Mighty Solutions had no
right to remain in occupation of the premises. Doing so, using
Engen’s branding and equipment
and without paying rent,
certainly seems in bad faith.
[52] Logic and the reality of commercial
practice support the rule. In the context of retail, commercial
and industrial leases,
the property-owning entity seldom leases the
property out. Frequently it is an operating arm or subsidiary
that does so.
A defence which allowed a lessee without title to
remain in rent-free occupation until the lessor proved its title
could
easily be exploited. A dispute over a lessor’s
title, regardless of its merits, could pave the way for prolonged
occupation
by lessees acting in bad faith. As counsel for Engen
emphasised, the position of sub-lessors could be even worse, as they
still have to meet their obligations in terms of the head lease
during the relevant periods. The argument made by
Mighty Solutions
that it always remains open to the original
title-holder to evict a recalcitrant sub lessee misses the
point: owners are often
reluctant to deal with sub-lessees and insist
that their lessee does so.
[50]
[53] The submission on behalf of Mighty
Solutions about the “truth” is deeply unconvincing.
The common law of
lease does not provide for secrecy. And it
does not protect untruths. It merely states that possible
defects in the
lessor’s title are not a valid defence in cases
like this.
[54]
Boompret
correctly states
that the common law rule applies “in general”.
[51]
The Court was open to finding that it did not apply in cases
where a lessee has obtained independent title and the lessor
no
longer has title, but did not have to. This question is still
open. There may well be other scenarios where the
rule should
not apply.
[55] The fundamental rights
considerations that might arise in the context of a residential
eviction are covered by the Prevention
of Illegal Eviction from and
Unlawful Occupation of Land Act.
[52]
These are not implicated in this type of commercial setting.

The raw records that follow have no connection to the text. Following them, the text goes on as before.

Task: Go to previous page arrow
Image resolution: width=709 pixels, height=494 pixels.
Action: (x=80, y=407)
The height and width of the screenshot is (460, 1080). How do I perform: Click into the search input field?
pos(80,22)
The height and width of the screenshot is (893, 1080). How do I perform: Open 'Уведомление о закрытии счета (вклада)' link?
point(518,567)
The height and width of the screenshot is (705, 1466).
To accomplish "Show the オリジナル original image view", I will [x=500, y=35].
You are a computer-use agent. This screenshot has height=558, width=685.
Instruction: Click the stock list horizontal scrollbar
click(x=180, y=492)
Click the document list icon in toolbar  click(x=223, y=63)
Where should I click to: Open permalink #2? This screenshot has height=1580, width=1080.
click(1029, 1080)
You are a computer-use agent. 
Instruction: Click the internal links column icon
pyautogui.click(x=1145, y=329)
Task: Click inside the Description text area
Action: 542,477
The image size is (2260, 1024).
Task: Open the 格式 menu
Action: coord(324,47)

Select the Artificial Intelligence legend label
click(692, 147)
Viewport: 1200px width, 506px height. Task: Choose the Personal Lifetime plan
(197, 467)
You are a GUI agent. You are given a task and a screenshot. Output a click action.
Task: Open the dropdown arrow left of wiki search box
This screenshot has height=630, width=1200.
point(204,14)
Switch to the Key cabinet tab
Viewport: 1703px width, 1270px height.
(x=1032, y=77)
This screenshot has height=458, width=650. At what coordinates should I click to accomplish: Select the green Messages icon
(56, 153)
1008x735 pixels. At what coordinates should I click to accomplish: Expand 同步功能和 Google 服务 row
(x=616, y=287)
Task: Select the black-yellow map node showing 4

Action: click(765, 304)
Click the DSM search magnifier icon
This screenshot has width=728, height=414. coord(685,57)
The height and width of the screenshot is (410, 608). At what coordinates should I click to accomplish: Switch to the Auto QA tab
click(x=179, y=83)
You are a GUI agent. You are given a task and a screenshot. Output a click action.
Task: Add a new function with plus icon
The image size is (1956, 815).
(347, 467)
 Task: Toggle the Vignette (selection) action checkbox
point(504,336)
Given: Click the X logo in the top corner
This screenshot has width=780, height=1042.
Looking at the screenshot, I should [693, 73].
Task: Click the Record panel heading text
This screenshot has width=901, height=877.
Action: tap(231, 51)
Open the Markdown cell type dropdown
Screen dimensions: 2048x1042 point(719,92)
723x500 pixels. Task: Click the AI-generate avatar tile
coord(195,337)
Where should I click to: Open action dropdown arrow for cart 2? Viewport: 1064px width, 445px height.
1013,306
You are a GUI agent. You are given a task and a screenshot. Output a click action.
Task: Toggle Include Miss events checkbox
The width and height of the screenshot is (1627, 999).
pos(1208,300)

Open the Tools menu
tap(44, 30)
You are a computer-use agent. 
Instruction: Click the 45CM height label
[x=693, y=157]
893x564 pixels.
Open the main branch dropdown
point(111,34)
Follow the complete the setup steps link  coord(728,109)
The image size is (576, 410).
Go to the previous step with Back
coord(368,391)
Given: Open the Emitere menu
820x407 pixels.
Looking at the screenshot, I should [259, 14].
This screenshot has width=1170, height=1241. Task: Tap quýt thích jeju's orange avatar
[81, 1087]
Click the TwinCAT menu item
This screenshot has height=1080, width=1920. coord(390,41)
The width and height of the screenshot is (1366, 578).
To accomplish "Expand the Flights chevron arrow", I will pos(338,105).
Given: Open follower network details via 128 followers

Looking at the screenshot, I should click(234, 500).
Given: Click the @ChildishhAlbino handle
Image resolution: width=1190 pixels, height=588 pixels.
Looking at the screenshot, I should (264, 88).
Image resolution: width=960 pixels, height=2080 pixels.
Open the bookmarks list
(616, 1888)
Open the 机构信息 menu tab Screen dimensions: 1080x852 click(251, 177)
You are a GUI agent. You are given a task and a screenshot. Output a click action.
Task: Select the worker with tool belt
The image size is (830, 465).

The eviction is not alleged to leave a poor family without
a roof
over their heads.
[56] There is no apparent reason to
develop the common law in this case. The rule does not offend
the spirit, purport and
objects of the Bill of Rights, or the values
of our constitutional democracy. Fuel retailers like Mighty
Solutions and the
numerous applicants preceding it in cases like
Gundu Service Station
[53]
may have justified grievances about the structure of the fuel
industry and the conduct of large oil companies in their dealings
with retailers. However, Mighty Solutions chose the wrong
avenue to prosecute these grievances. The High Court suggested
approaching the Competition Tribunal if anti-competitive practices
were alleged.
[54]
To relax the common law rule so as to allow Mighty Solutions to
remain in occupation until Engen proved valid title would
be unjust
and commercially reckless and might well have far reaching and
unnecessary implications for the law of lease and
of contract in
general.
Enrichment
[57] In its written argument, Mighty
Solutions introduces a new argument that it has a real right to the
premises in the form of
an enrichment lien. It referred to
clause 41 of schedule 2 of its contract with Engen, which allegedly
states that, if Mighty
Solutions’ tenure is prematurely
terminated, it will “not have the right to any compensation”
in respect of its
“loss of the business”. Mighty
Solutions first argued that the relevant sub clauses were
contrary to the
spirit of the Act and hence unlawful and invalid.
It then submitted that when the contract was cancelled, Engen became
unjustifiably
enriched at Mighty Solutions’ expense, because
the business – including its goodwill (an “intellectual
property
asset”) – contractually transferred to Engen
upon cancellation of the contract. This gave rise to an
enrichment
lien and a right of retention of possession.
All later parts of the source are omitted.